Intranuclear staining was performed using commercial permeabilisation and fixation buffers (eBioscience), according to the manufacturer's instructions together with antibodies specific for the transcription factors Oct-4 (240408) or Nanog (polyclonal goat IgG; R&D Systems). T cells were labelled with tetramer as described21 and stained for intracellular cytokines. Briefly, T cells were first labelled with HLA-A*0201-MelanA26−35 tetramer and were untreated or stimulated with either 20 μM Melan A26−35 peptide or 50 ng ml−1 PMA and 500 μg ml−1 ionomycin (Sigma) for 6 h, as a positive control. For the final 4 h of culture, 10 μg ml−1 Brefeldin A (Sigma) was added. Cells were washed, surface stained for CD8 and fixed in 2% paraformaldehyde. Buffer containing saponin (phosphate-buffered saline, 0.5% saponin, 0.5% bovine serum albumin, NaN3; Sigma) was used to wash cells twice before staining for IFN-γ (25723, R&D Systems). Cells were analysed on a Beckton Dickinson FACSCalibur (BD Biosciences).

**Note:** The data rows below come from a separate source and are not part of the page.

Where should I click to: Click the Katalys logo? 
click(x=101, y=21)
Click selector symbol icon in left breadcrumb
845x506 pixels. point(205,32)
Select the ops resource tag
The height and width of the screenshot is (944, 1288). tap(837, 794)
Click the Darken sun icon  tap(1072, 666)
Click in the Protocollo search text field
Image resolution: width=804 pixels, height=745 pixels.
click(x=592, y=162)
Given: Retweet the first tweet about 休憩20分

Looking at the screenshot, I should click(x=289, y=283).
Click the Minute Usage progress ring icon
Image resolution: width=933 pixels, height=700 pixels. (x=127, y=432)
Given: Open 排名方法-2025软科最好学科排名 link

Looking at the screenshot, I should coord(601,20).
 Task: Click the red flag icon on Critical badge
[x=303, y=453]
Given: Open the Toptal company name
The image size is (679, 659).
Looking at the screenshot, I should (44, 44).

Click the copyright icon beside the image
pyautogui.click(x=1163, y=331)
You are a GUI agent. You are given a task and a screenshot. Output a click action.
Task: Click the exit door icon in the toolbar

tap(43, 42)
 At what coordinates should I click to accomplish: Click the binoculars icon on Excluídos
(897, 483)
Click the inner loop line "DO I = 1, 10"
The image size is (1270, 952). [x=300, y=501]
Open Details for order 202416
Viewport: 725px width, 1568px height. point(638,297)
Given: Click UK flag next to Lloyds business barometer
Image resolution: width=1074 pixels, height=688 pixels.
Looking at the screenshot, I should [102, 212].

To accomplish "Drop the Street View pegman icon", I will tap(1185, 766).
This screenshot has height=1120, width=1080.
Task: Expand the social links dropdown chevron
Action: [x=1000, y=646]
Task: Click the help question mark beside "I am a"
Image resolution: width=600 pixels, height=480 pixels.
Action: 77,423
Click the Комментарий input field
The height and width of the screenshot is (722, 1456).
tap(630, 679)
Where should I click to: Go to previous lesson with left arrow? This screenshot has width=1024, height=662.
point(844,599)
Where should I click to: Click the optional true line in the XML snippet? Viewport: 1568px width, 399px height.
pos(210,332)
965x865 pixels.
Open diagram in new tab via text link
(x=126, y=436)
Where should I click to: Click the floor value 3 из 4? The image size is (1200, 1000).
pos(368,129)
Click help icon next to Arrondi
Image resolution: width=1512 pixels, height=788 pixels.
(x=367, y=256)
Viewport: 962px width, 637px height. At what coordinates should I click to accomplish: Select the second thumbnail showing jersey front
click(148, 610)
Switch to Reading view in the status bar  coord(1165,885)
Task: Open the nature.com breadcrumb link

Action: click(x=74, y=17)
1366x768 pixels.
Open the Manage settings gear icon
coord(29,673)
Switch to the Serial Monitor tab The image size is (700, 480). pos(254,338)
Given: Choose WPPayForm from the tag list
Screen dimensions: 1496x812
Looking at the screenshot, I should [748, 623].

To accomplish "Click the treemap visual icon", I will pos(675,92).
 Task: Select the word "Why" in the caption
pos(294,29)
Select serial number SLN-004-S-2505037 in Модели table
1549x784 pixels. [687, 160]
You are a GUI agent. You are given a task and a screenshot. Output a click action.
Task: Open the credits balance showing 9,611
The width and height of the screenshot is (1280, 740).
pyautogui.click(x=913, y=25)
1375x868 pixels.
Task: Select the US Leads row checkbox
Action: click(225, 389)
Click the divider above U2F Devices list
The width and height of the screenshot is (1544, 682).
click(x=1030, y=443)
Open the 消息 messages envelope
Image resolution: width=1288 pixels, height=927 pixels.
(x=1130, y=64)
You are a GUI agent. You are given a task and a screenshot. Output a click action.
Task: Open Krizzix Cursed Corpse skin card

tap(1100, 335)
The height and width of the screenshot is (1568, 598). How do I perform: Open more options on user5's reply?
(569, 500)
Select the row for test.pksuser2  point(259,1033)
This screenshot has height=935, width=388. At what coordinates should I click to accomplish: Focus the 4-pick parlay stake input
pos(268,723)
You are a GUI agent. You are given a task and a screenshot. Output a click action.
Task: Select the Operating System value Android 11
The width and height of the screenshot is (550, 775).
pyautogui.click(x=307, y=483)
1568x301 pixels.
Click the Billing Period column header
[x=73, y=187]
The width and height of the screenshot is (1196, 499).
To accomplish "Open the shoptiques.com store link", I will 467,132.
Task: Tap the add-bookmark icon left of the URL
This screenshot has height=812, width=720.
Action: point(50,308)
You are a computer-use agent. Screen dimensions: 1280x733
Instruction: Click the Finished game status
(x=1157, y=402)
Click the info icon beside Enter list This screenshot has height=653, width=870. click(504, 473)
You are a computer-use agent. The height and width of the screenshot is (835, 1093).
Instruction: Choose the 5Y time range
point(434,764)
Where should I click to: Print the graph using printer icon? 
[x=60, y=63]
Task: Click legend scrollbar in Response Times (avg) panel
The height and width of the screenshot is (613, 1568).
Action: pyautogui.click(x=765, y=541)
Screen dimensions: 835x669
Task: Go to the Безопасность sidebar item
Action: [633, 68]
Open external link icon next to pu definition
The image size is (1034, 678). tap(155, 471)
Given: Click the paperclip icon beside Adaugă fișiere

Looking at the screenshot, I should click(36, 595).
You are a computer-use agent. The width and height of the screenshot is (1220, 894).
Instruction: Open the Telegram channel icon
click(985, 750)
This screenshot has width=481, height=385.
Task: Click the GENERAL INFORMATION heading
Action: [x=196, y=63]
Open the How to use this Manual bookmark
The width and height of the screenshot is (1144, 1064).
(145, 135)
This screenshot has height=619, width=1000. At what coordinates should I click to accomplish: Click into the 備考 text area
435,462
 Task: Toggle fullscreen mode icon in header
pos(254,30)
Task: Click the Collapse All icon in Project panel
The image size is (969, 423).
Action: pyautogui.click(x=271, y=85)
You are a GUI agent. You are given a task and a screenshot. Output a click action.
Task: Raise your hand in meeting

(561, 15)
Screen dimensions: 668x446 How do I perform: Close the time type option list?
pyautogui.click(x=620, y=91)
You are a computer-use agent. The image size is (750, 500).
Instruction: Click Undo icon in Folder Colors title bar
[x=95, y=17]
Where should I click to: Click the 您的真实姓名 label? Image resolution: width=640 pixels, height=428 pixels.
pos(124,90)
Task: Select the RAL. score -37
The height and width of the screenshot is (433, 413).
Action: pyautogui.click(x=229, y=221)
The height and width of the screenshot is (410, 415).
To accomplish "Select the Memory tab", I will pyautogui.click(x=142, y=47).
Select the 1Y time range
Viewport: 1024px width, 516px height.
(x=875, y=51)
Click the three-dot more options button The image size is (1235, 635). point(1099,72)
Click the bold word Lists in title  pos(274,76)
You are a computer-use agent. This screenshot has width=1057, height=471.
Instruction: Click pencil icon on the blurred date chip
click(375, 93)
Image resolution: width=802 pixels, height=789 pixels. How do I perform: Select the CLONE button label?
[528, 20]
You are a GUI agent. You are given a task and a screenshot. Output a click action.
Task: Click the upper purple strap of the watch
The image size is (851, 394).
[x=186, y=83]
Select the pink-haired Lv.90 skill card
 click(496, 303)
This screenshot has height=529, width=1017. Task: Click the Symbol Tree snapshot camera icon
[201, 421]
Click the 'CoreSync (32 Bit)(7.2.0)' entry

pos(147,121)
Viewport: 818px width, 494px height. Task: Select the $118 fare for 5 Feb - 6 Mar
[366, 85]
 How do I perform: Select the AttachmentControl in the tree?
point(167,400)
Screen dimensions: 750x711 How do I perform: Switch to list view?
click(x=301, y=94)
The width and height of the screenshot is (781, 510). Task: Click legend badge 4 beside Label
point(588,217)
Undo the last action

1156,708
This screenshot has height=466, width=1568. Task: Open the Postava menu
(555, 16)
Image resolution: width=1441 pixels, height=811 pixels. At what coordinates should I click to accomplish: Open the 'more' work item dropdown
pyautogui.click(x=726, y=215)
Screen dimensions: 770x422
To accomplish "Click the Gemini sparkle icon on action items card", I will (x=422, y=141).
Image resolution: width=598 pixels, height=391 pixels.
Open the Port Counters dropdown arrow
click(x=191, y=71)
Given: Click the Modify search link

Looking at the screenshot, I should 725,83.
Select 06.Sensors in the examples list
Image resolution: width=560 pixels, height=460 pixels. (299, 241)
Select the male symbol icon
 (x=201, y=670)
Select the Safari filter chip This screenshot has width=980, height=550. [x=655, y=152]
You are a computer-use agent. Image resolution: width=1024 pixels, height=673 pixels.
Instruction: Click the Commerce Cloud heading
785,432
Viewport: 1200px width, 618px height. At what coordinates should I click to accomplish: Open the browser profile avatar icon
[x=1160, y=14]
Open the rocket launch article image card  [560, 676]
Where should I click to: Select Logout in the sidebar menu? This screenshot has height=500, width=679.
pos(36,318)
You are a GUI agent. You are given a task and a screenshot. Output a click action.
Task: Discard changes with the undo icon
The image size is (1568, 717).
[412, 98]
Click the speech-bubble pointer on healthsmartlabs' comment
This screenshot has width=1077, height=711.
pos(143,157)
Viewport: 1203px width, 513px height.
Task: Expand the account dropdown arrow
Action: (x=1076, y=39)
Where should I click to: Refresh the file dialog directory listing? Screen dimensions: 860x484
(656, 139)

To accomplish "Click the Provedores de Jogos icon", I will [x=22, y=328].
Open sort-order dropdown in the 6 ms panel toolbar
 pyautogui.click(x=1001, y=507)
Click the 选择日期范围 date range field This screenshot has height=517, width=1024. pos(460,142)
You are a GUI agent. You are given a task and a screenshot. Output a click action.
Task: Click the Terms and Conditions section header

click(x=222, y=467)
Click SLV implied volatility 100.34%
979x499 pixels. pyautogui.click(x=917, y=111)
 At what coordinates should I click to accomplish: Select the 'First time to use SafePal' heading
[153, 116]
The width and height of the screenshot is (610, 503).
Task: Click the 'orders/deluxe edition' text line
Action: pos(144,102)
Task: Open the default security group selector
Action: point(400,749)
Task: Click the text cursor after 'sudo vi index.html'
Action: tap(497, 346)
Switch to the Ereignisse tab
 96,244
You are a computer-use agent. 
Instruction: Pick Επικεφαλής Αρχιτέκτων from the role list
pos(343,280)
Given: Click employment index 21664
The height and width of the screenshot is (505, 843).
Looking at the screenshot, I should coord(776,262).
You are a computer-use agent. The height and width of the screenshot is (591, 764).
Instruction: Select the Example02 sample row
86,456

Antigen processing and presentation

DC were harvested and either untreated or fixed with 0.5% paraformaldehyde for 10 min at room temperature. DC were plated at 1–1.5 × 104 cells per well in a 96-well flat-bottomed plate. Fixed or unfixed cells were left untreated or incubated with either 1 μM Melan A (AMS Biotechnology, Abingdon, UK) or, as a positive control for antigen presentation, pulsed with either 10 nM or 1 μM Melan A26−35 peptide (ELAGIGILTV).21 The CD8+ T-cell clone, 2D10, which is specific for the HLA-A*0201-Melan A26−35 complex was plated at a 1:5 ratio of DC:T cells. Co-cultures were incubated at 37 °C, 5% CO2 for 40 h, before supernatants were harvested.

Enzyme-linked immunosorbent assays

IFN-γ and IL-6 ready-SET-go enzyme-linked immunosorbent assay (ELISA) kits and immunosorb plates were purchased from eBioscience and ELISAs were performed according to the manufacturer's instructions. ELISAs were read at 450 nm using a BioTek ELX808 plate reader (BioTeK, Potton, UK).